Vecino durante décadas de la calle de Colombia, muy cercana a la Lagunilla, don Jesús es uno de esos testigos vivos de los cambios, las anécdotas y la manera como la modernidad ha permeado en cada rincón de la zona donde construyó una vida colmada de anécdotas.
Nunca olvidó cuando llegó a bolearle gratis los zapatos a María Félix, asidua visitante del mercado más famoso de nuestra capital y donde una vez se la encontró con sus escoltas y se ofreció a pasarle el trapo a sus zapatos que se habían manchado de tierra.
“Era de a gratis de mi parte, pero ella le dijo a uno de sus canchanchanes que me diera un billete”, recuerda don Jesús, quien para los años setenta era uno de los boleros con acceso a la estación XEW, que después de su época de oro tuvo algunos estertores con programas en vivo en su auditorio.
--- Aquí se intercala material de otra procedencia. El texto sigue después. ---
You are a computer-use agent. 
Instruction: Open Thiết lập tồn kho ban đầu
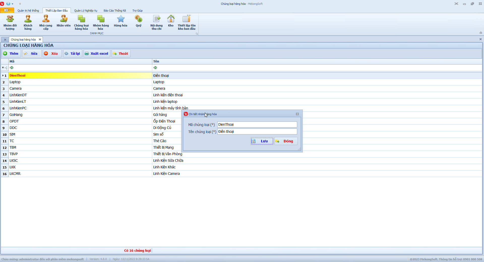pos(187,22)

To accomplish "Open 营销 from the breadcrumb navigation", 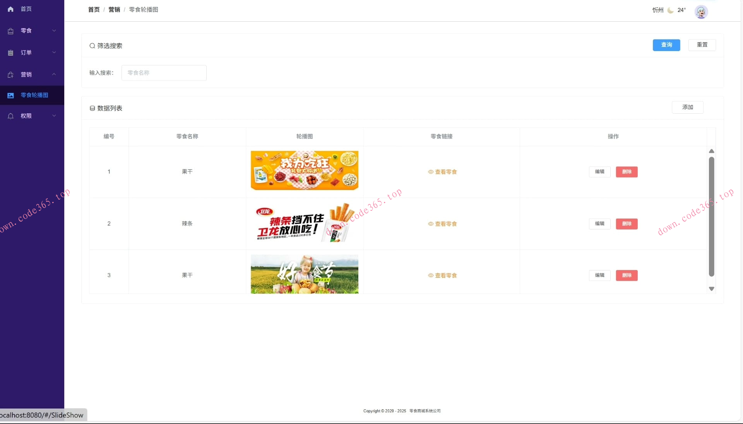I will point(114,9).
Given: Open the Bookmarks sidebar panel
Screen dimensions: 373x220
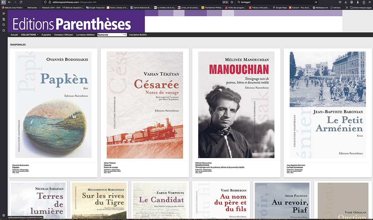Looking at the screenshot, I should (x=3, y=30).
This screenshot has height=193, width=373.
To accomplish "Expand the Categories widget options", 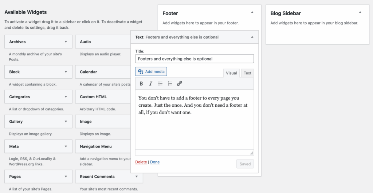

Ahí llegó a bolearle los zapatos al cómico Capulina, también a su carnal Marcelo. Pero donde hacía su agosto era en un café cercano, en la calle de Ayuntamiento, donde muchas personalidades se sentaban a fumar y las propinas eran generosas.
En la calle de República de Uruguay, afuera del famoso restaurante El Danubio, don Jesús hacía guardia las tardes de los viernes y sábados, los mejores días para encontrar buena clientela. Muchos políticos, estrellas de la farándula y empresarios cruzaban por ahí. El embajador de los Estados Unidos en México, Robert McBride, era uno de sus clientes habituales. “Ya hasta se sabía mi nombre, me decía Chu-chio, con su acento gringo. Siempre muy amable y hasta una vez me regaló, además de la propina, 10 dólares para la buena suerte”.
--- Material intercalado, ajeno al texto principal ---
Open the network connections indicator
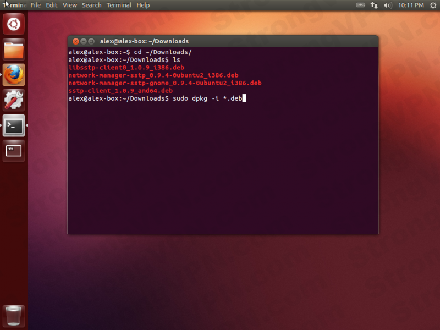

Los domingos sin duda eran para agarrar clientela afuera de la Catedral. Muchas familias, mucho extranjero. “Le hablo de tiempos en los que aún no era muy común traer tenis. Todavía a principios de los setenta la gente usaba zapatos. Había cierta elegancia. Los hombres pantalón de vestir y camisa. Las señoras sus vestidos bonitos y zapatillas. Yo acostumbraba traer un tablón más bajo empotrado a mi cajón, para sacarlo cuando las damas requerían un servicio y no tuvieran que subir la pierna”.
La semana terminaba para don Jesús en el café El Popular, también uno de los más antiguos del Centro, además del bar La Ópera, donde sólo entraban los boleros de confianza a trabajar por turnos.
“Era una ruleta, porque si había función en Bellas Artes, muchos boleros preferían dejar La Ópera para ir por la clientela segura. Sin embargo, si uno se esperaba, siempre llegaba a este lugar gente interesante como la guapa Olga Breeskin, el escritor Carlos Fuentes, el Indio Fernández, todos querían enseñarle a sus amigos el famoso balazo de Pancho Villa”.
Con los cambios instaurados en los años ochenta y noventa, los boleros de a pie se fueron haciendo menos, reemplazados por “los de a fijo”, que según cuenta don Jesús, hicieron sus uniones y tenían que pagar proteccion y uso de suelo a las mafias en turno.
“Fuimos pocos los que quedamos de a pie, nos decían los falderos, los paseadores o los ruleteros. La ciudad cambió mucho, también el jale. Pero muchos lugares siguen iguales afortunadamente. Son los sobrevivientes, son como los recuerdos, los años le hacen los que el viento a Juárez”.